When we resolve our own tensions to describe mental health from the standpoint of adult professionals, then our clients may also begin to experience the normalcy and gain a realistic sense of the prevalence of specific disorders. Then they may rest assured that there is a pathway for treatment that in some circumstances results in effective management, resolution and even complete remission of acute symptoms. Mental health sufferers account for one in five people every year in Canada. These are family, friends and community members, brothers, sisters, mothers and fathers. We have the tools and courage to describe mental health as effective professionals who can come along side suffers with competence and the courage to help alleviate suffering and pain.

Much of our misconceptions of mental health arise from our refusal to acknowledge that mental and emotional disease are just as valid as other physical diseases.

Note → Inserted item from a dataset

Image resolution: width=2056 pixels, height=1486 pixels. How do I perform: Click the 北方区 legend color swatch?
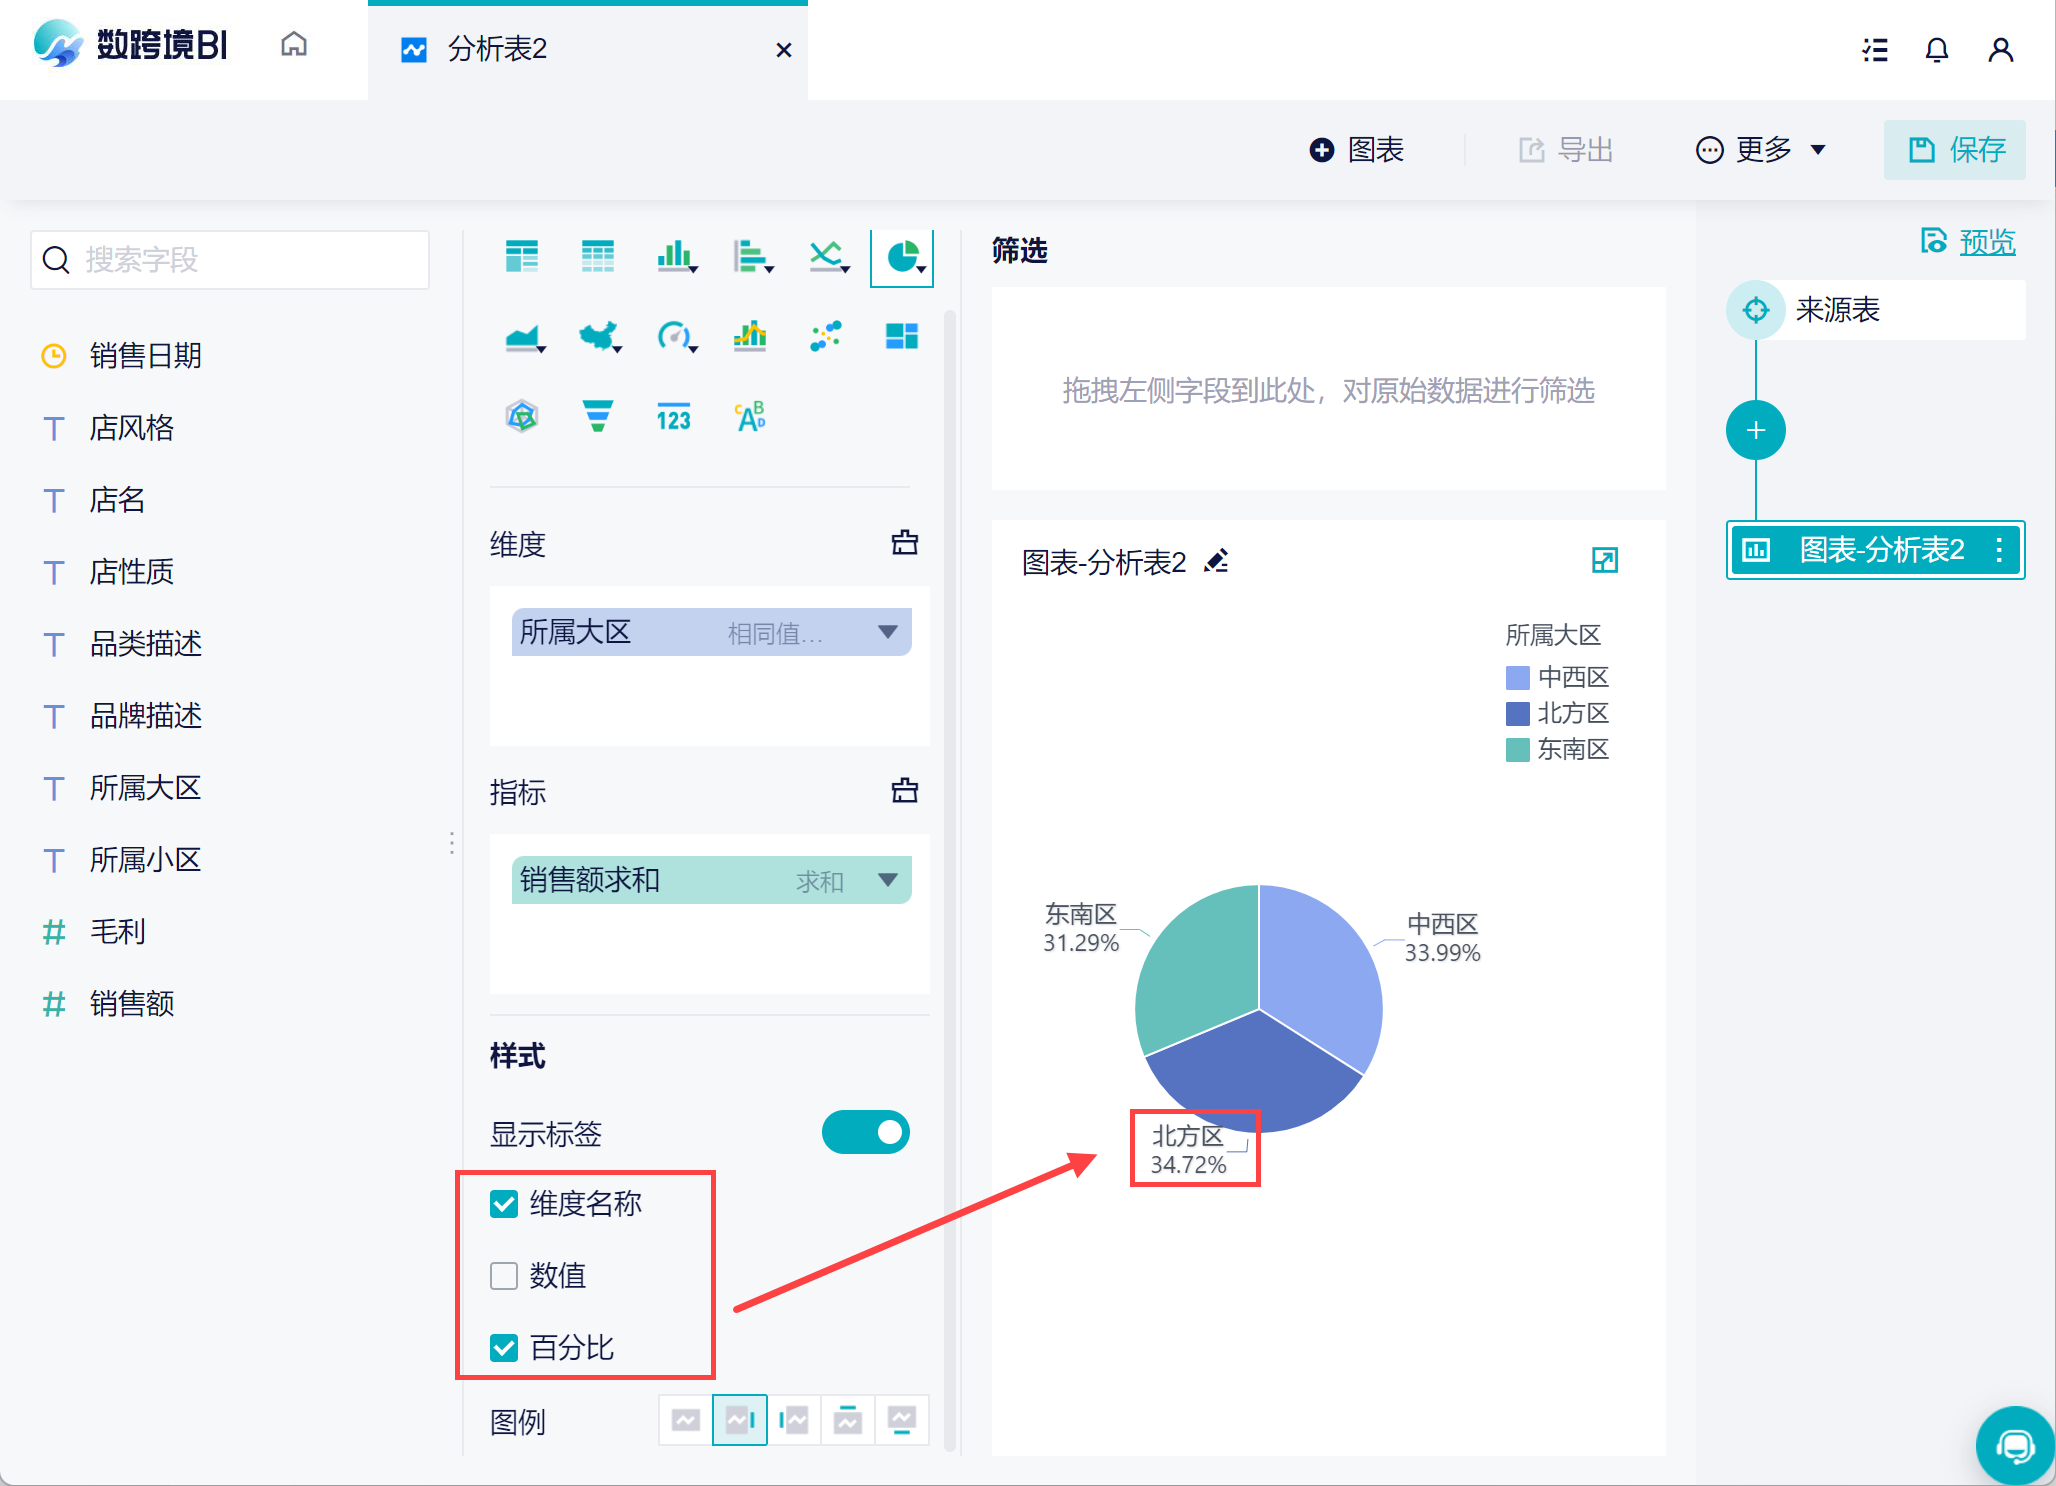click(1517, 714)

Let’s begin to recognize that mental health diagnoses involves cognitive and emotional states that are no less significant than other physical illnesses like diabetes or cancer.

Hearing more of words which reflect mastery not just our dysfunction is important in addressing our mental health. It is then that we realize that our challenges addressing one's mental health may involve more strengths than weakness. This is a much more accurate and hope-inspiring approach to bolstering client efficacy and helping people to contextualize the part of their functioning that isn’t working so well. Diagnostic language is meant strictly to be a means of categorizing and understanding the facets of mental illness. Counsellors then must encourage people to tell their story and to use their own voice in such a way that promotes the discovery of the competent self-the aspects that demonstrate health reifying behaviours as strengths.